Exercise aim »
Please put the lines of the material below into a numbered list, running from the line that contains "The image size is (223, 120)." through the end of the material. Leave out any blank lines.

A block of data
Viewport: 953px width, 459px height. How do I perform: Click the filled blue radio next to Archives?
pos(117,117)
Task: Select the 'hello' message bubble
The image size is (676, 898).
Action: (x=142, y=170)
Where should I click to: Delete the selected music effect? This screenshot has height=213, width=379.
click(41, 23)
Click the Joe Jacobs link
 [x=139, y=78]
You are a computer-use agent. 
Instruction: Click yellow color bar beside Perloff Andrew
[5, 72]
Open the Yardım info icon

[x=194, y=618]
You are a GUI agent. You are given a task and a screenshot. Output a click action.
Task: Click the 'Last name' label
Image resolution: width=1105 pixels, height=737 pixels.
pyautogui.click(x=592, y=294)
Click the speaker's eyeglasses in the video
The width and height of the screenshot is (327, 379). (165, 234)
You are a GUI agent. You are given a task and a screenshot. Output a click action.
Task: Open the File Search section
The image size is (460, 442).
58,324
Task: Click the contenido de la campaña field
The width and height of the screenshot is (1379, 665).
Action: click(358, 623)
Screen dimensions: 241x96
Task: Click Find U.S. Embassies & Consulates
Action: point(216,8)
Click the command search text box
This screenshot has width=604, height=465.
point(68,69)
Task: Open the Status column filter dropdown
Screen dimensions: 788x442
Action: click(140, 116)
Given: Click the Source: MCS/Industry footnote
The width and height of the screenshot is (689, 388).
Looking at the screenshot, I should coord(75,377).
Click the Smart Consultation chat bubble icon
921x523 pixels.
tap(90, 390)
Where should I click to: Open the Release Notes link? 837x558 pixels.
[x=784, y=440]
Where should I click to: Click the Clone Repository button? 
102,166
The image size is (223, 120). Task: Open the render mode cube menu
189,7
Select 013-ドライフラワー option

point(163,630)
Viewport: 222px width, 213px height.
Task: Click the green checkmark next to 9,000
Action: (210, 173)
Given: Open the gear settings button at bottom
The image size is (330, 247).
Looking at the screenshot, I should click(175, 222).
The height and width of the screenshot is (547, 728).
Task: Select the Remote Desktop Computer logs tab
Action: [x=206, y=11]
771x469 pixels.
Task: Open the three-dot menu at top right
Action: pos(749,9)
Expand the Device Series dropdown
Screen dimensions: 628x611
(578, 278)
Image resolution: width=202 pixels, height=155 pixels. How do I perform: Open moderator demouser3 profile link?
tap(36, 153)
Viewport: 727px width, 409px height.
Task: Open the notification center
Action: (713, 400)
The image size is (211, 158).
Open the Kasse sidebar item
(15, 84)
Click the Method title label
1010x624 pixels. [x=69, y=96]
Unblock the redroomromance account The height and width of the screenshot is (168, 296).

Output below »
1. The image size is (223, 120). Task: Open the render mode cube menu
2. 189,7
3. Select 013-ドライフラワー option
4. point(163,630)
5. Viewport: 222px width, 213px height.
6. Task: Click the green checkmark next to 9,000
7. Action: (210, 173)
8. Given: Open the gear settings button at bottom
9. The image size is (330, 247).
10. Looking at the screenshot, I should click(175, 222).
11. The height and width of the screenshot is (547, 728).
12. Task: Select the Remote Desktop Computer logs tab
13. Action: [x=206, y=11]
14. 771x469 pixels.
15. Task: Open the three-dot menu at top right
16. Action: pos(749,9)
17. Expand the Device Series dropdown
18. Screen dimensions: 628x611
19. (578, 278)
20. Image resolution: width=202 pixels, height=155 pixels. How do I perform: Open moderator demouser3 profile link?
21. tap(36, 153)
22. Viewport: 727px width, 409px height.
23. Task: Open the notification center
24. Action: (713, 400)
25. The image size is (211, 158).
26. Open the Kasse sidebar item
27. (15, 84)
28. Click the Method title label
29. 1010x624 pixels. [x=69, y=96]
30. Unblock the redroomromance account The height and width of the screenshot is (168, 296).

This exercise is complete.